Free Trade, Food Security, Human Rights & Opportunity:
It is important for Food Security and Free Trade that participants work together AS participants/partners, treating all stakholders with dignity and respect. Our "bottom-up" approach to Food Security Value Chain is based upon historical precedent from the US mid-1800's Agricultural Revolution, which perhaps needs a bit of contextualizing. Our underlying premise is that all humans are created equal, regardless of whether they live in a grass hut, a chalet in Gstaad, or a Park Avenue townhouse.
In 1821, Nathan Dillon was one of many families that migrated from the Ohio frontier to the Illinois prairie. His children died from starvation, exposure, and diseases such as cholera. They had no doctors, no schools, and were subsistence level farmers in every way.
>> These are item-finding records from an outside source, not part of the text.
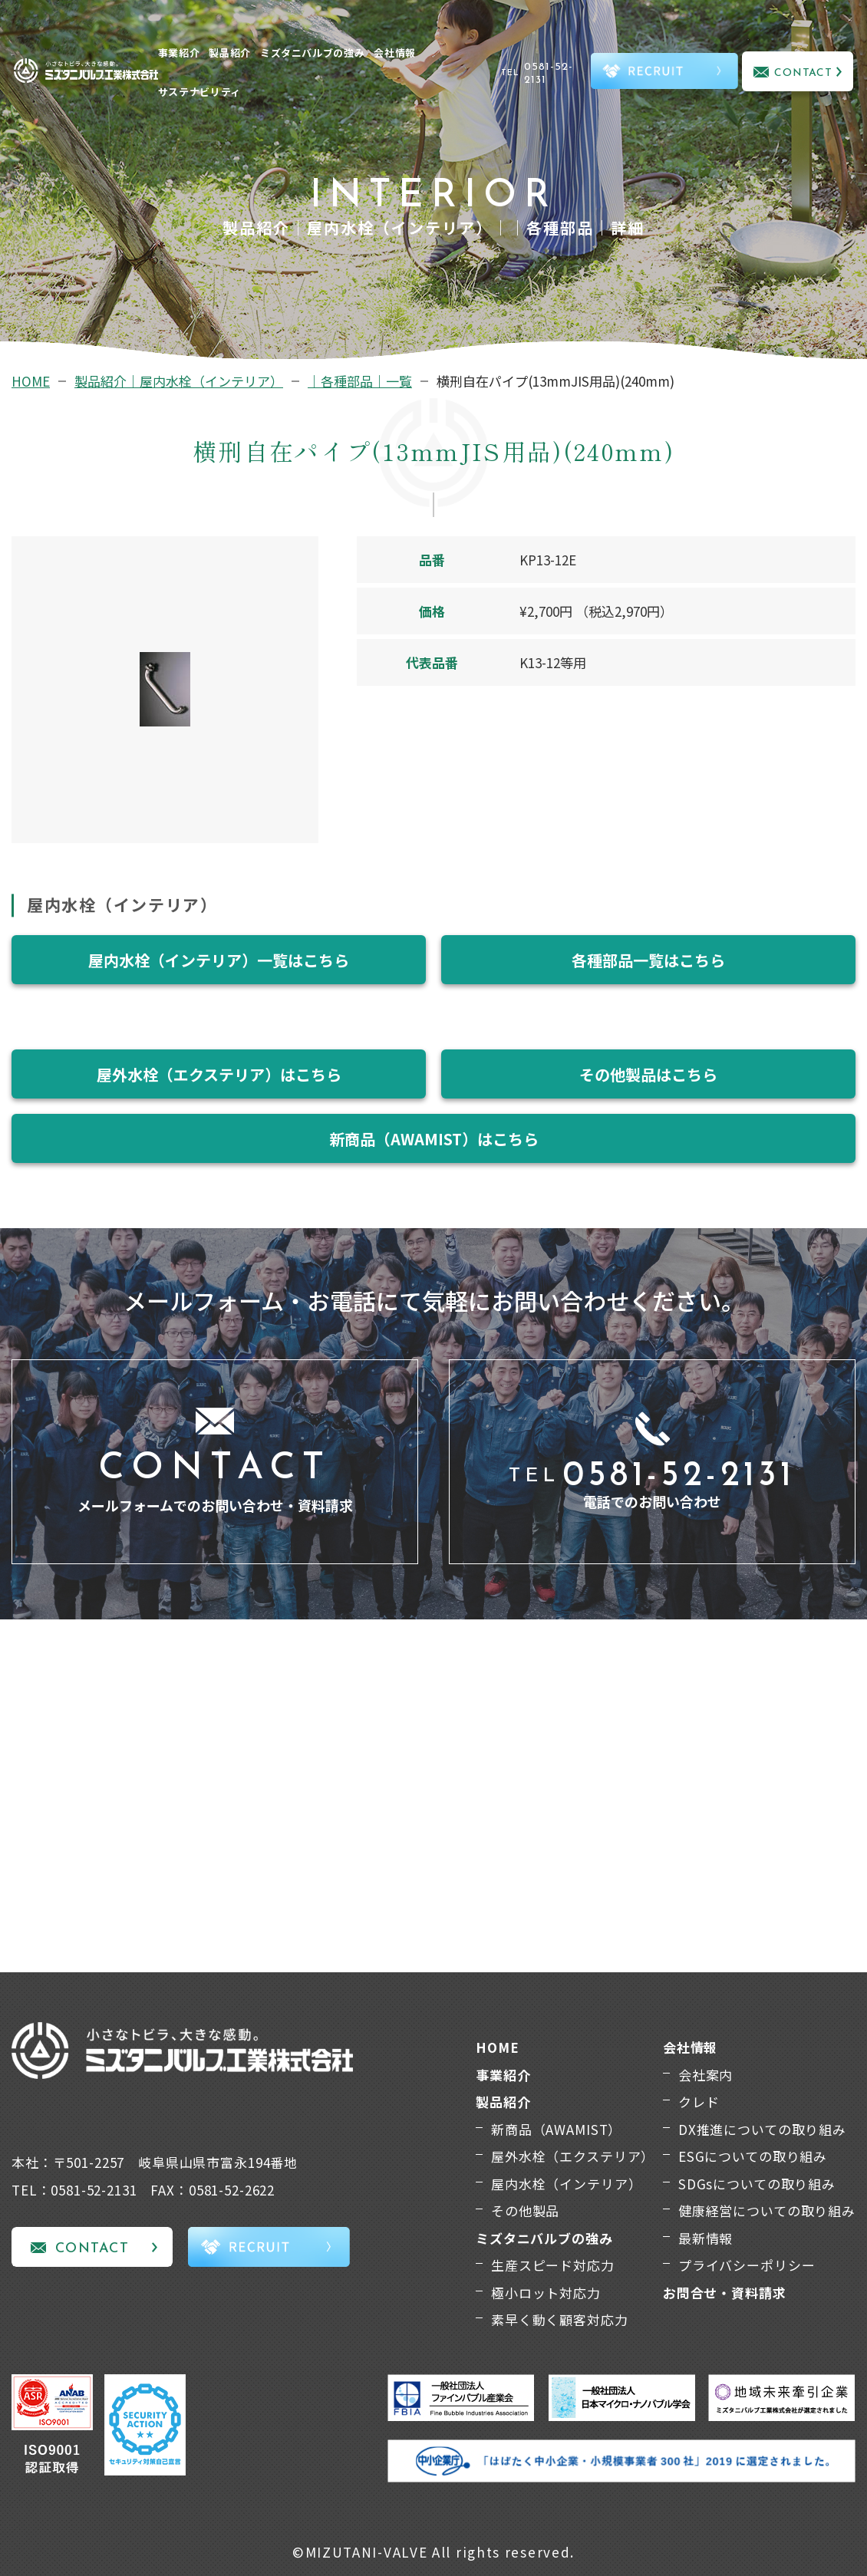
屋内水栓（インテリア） (566, 2183)
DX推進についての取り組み (762, 2129)
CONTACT (803, 73)
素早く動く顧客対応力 (559, 2319)
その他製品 (525, 2210)
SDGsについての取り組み (757, 2183)
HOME (31, 380)
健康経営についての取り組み (766, 2210)
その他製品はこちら (648, 1074)
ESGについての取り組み (752, 2156)
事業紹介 (179, 52)
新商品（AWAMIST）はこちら (434, 1139)
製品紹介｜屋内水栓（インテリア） (178, 380)
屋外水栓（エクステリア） (572, 2156)
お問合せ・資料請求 (724, 2292)
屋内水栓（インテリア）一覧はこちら (218, 960)
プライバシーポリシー (747, 2265)
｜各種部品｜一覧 (360, 380)
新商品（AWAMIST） (556, 2129)
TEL (544, 74)
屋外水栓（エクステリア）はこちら (219, 1074)
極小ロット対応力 (546, 2292)
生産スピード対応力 (553, 2265)
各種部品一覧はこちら (648, 960)
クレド (699, 2101)
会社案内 (705, 2074)
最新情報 (705, 2238)
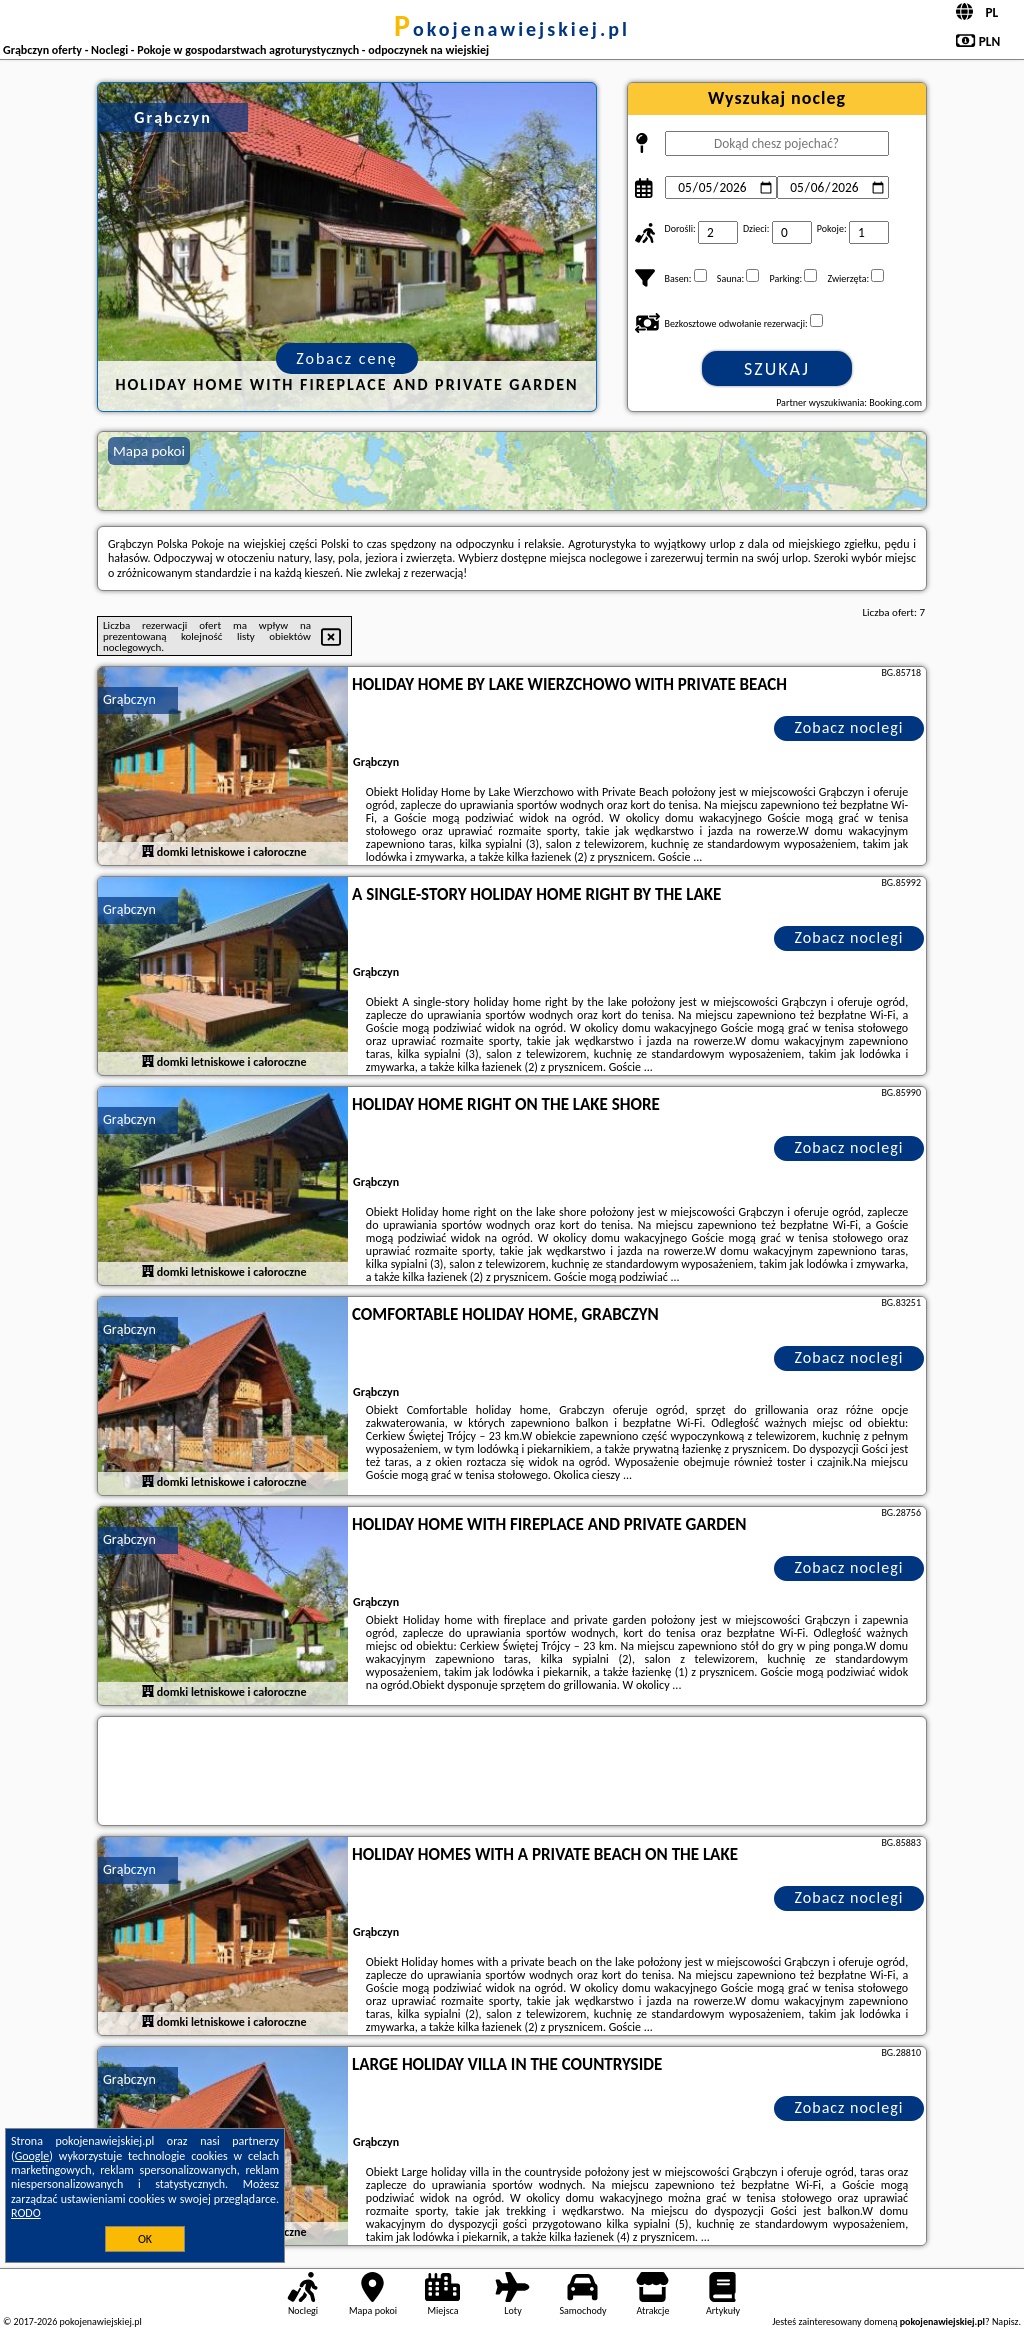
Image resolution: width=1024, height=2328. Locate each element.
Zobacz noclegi (849, 727)
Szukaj (777, 369)
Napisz (1005, 2321)
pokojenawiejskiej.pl (512, 29)
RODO (26, 2213)
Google (32, 2156)
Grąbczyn (129, 699)
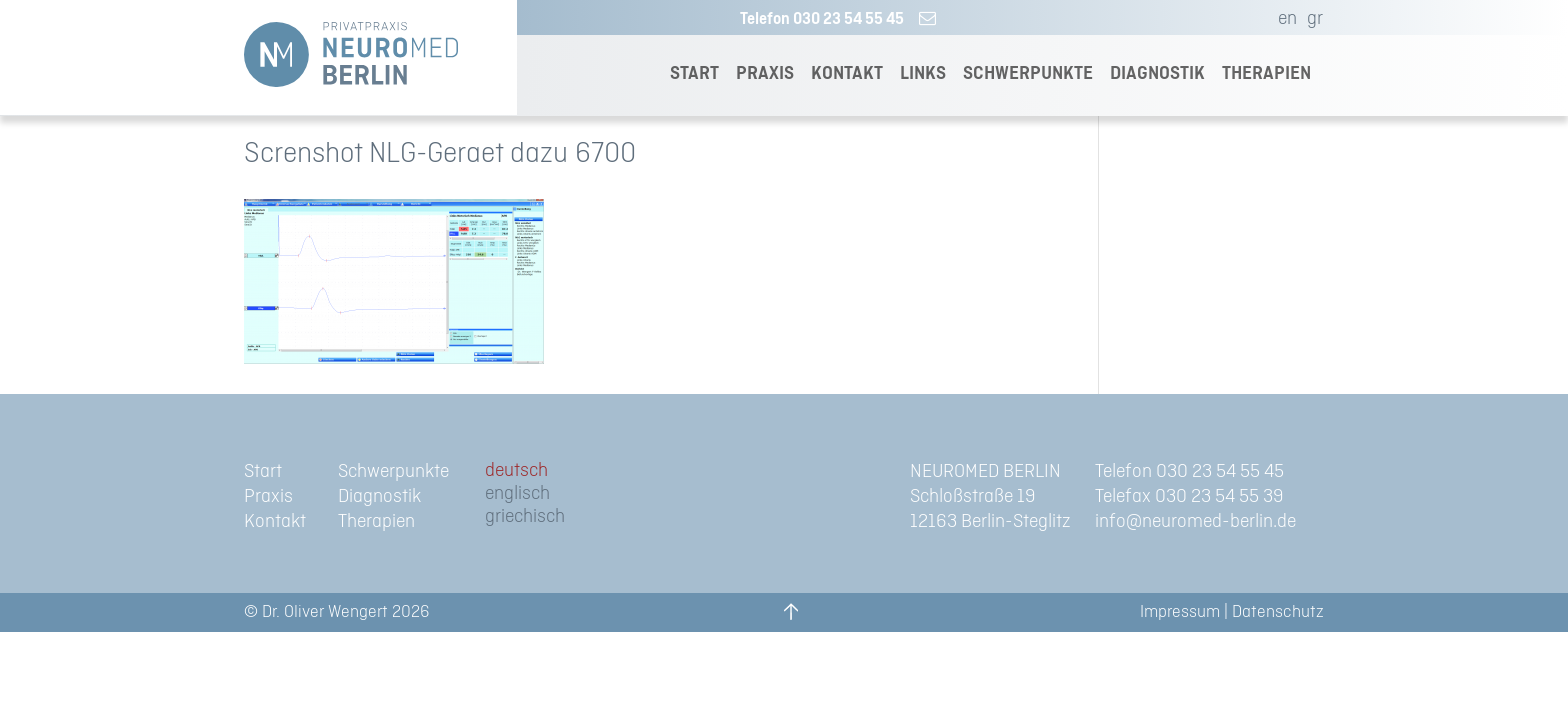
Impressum (1180, 612)
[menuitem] (1282, 19)
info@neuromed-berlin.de (1195, 521)
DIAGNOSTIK (1157, 73)
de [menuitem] (494, 470)
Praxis (268, 496)
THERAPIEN (1266, 73)
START (694, 73)
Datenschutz (1278, 612)
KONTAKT (847, 73)
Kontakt (275, 521)
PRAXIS (765, 73)
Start (263, 471)
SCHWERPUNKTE (1028, 73)
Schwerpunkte (393, 471)
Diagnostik (379, 496)
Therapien (376, 521)
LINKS (923, 73)
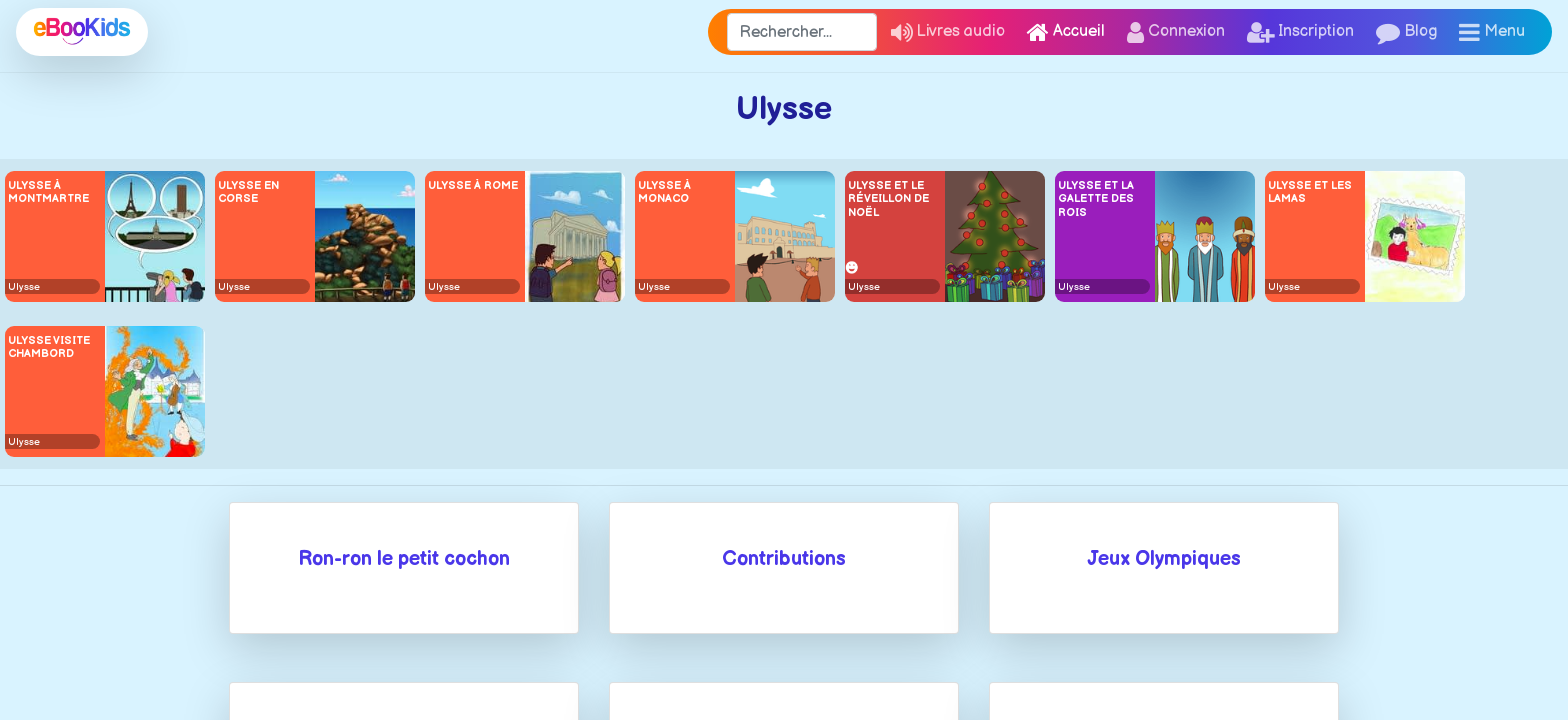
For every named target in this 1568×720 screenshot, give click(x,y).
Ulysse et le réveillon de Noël (888, 198)
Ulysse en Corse (248, 192)
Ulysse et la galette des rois (1096, 198)
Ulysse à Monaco (664, 192)
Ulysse (24, 287)
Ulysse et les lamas (1310, 192)
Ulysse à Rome (473, 185)
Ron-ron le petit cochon (404, 559)
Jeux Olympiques (1164, 559)
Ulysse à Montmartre (48, 192)
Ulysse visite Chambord (49, 347)
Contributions (784, 559)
In the Midwest US just 50 years ago there were still farm communities that had no indoor plumbing, no electricity, and no telephones. The point is that none of us are far removed from the rural farm areas of America, Africa or Asia.
Human innovation and drive, combined with education, technology improvements, transportation, storage, and market development, were the "necessary and sufficient" conditions that enabled the Revolution in mid-1800's US Agriculture. Trade Policy, Agricultural Policy, and Food Security Policy all need to support those "necessary and sufficient" conditions. Our role is to provide those opportunities to support those "necessary and sufficient" conditions.
What is very exciting is that as we make opportunities available to local smallholder and rural farmers, (necessary & sufficient conditions) the following generation will not only surpass their parents, but their creativity will apply the technology and knowledge in ways we can not even imagine. The students will become the teachers.